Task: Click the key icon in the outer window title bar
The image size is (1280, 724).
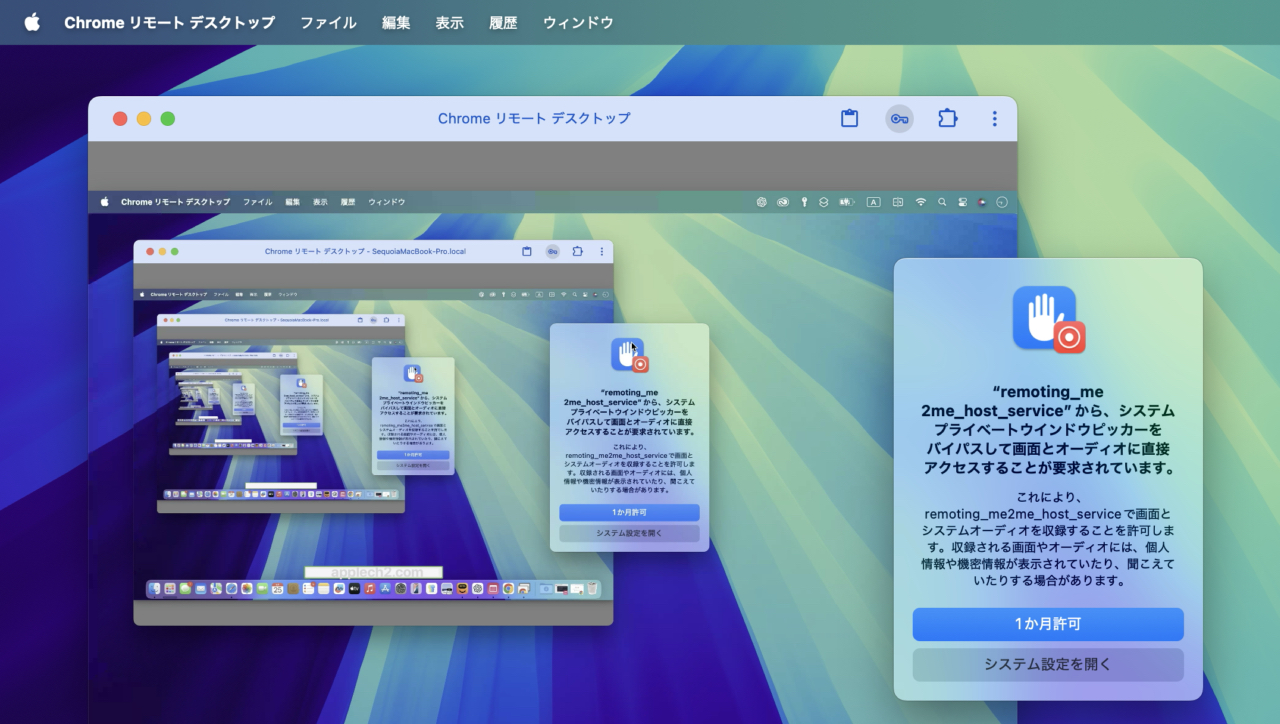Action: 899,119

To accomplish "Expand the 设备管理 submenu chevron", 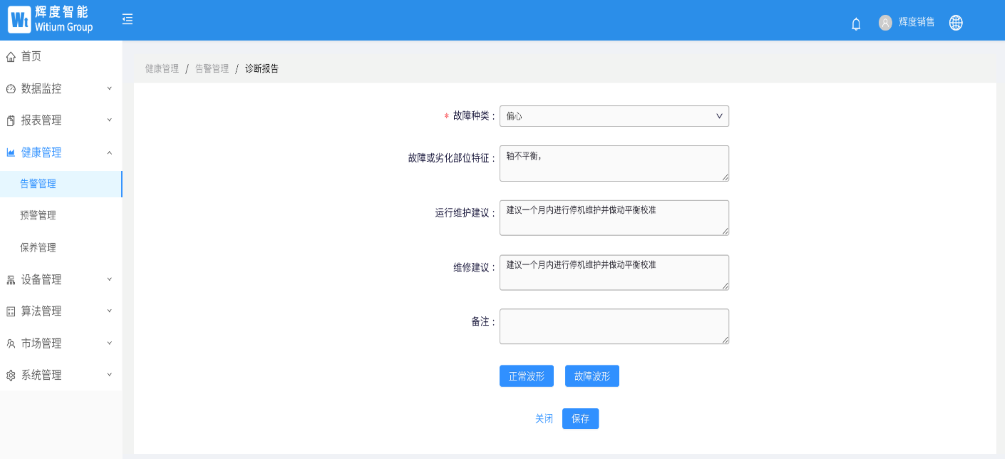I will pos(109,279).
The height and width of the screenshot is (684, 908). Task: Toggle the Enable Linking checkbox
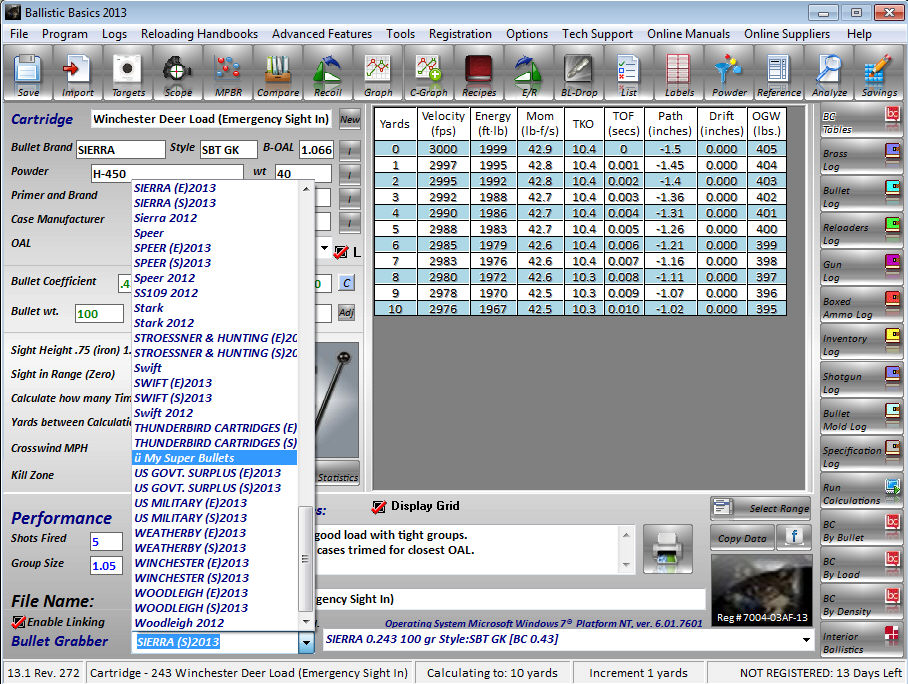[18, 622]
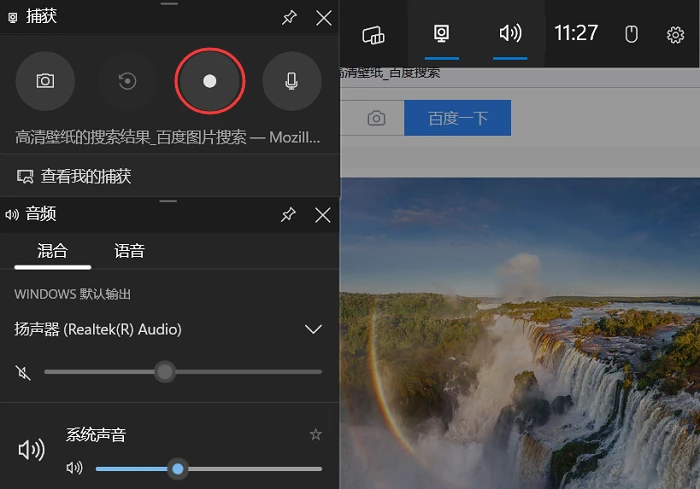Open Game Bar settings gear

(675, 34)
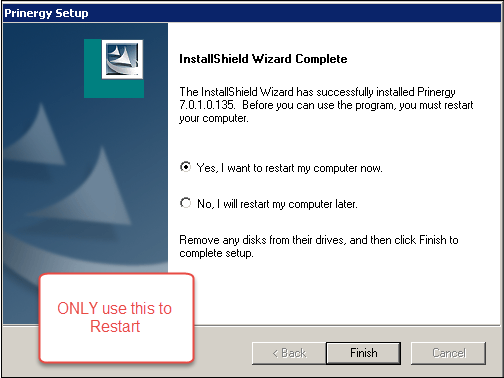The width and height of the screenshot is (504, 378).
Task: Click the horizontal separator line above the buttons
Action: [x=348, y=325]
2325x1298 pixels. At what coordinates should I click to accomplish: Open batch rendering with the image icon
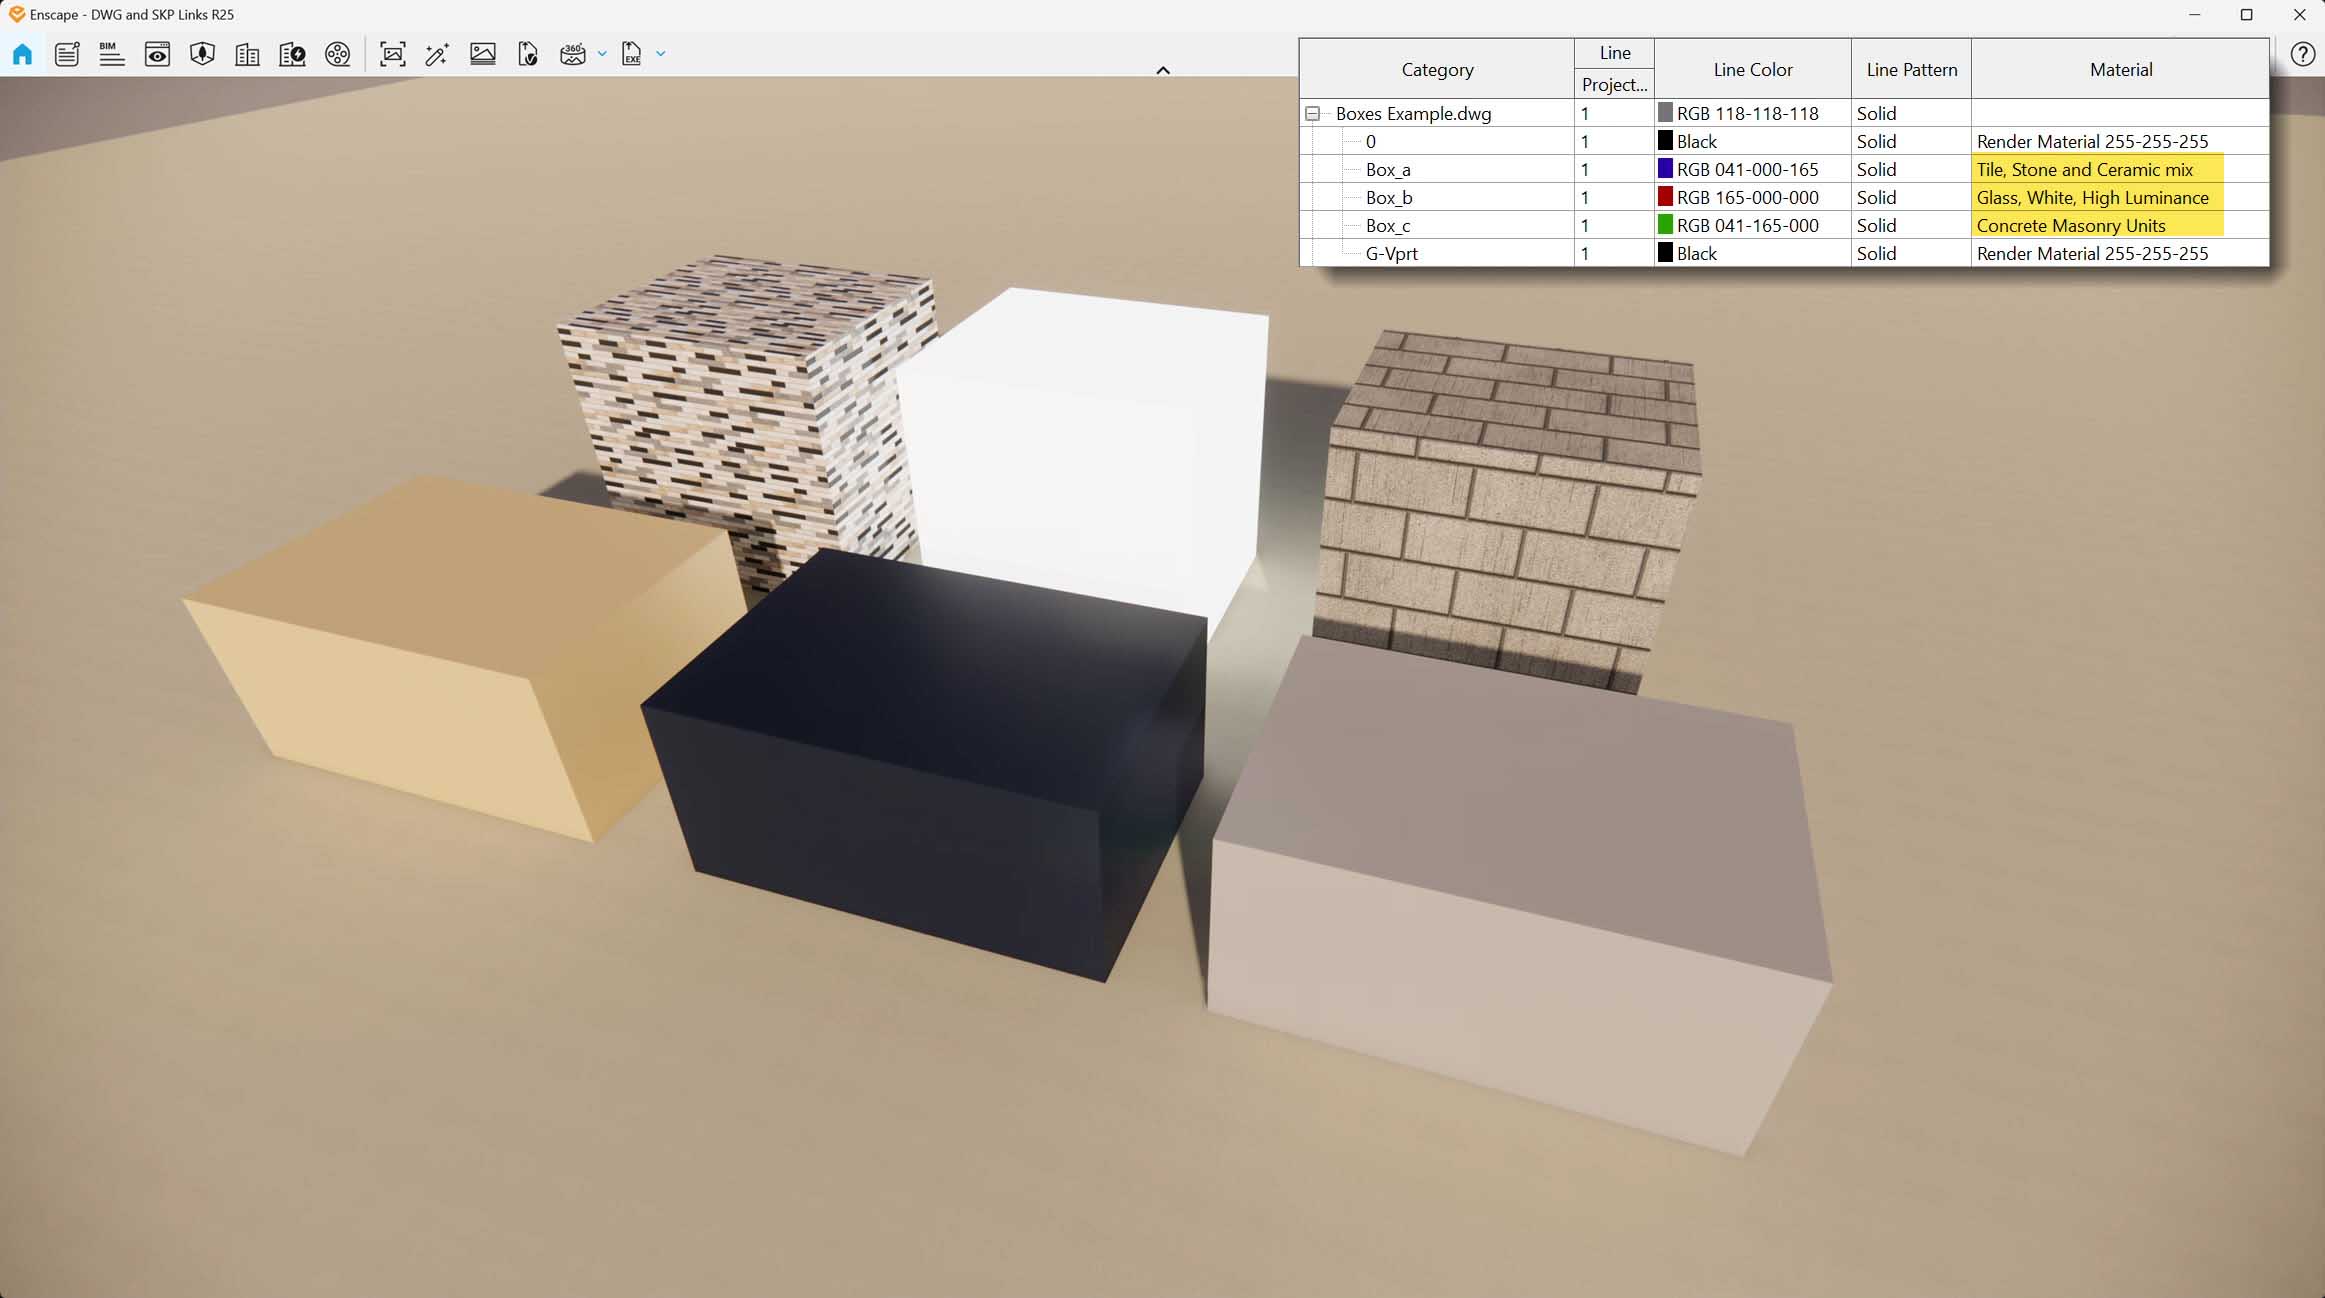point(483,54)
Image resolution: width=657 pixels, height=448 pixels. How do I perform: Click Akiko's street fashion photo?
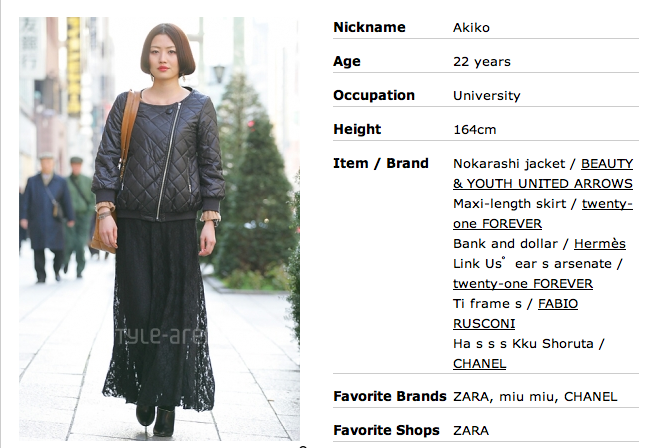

#####

SET TASK:
Copy the items starting at the line that contains "The height and" and ending at the line that contains "point(483,54)", with both of those lines included. Leave out the pictures.

FULL ANSWER:
The height and width of the screenshot is (684, 908). Task: Toggle the Enable Linking checkbox
[18, 622]
Open Game Bar settings gear

(675, 34)
The width and height of the screenshot is (504, 378).
Task: Click the horizontal separator line above the buttons
Action: [x=348, y=325]
2325x1298 pixels. At what coordinates should I click to accomplish: Open batch rendering with the image icon
point(483,54)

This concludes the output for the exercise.